Aim of the task:
From the listing below, count the lines that contain the string "toolbar", then state only that number.

Task inputs:
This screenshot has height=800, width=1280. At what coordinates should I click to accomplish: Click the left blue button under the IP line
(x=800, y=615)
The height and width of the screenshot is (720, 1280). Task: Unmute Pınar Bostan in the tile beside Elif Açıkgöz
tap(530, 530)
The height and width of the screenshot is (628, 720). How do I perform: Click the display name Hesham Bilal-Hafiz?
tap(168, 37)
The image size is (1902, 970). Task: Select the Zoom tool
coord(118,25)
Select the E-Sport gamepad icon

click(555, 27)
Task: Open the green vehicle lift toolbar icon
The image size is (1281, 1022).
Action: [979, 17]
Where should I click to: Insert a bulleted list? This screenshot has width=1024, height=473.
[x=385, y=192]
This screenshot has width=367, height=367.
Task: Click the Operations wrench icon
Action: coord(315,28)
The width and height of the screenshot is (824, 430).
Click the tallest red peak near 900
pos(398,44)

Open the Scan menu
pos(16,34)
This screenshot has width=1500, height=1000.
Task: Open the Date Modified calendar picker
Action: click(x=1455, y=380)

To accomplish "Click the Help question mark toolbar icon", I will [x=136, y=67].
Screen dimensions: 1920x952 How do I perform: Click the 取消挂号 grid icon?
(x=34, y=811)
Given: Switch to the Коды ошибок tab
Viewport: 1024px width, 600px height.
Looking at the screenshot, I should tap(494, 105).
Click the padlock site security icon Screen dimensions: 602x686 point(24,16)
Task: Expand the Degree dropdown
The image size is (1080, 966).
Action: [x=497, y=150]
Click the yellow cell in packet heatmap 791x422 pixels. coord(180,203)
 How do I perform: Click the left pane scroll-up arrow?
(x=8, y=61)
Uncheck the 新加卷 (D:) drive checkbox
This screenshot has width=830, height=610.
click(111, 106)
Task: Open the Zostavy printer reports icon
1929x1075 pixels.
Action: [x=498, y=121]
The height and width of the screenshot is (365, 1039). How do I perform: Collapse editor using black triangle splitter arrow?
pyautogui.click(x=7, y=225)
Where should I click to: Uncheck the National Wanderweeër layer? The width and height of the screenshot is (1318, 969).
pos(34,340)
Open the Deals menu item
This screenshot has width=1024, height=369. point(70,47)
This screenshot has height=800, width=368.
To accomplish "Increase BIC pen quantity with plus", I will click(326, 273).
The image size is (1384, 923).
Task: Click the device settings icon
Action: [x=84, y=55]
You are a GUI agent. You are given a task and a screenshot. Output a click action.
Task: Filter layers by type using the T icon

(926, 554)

The answer:
2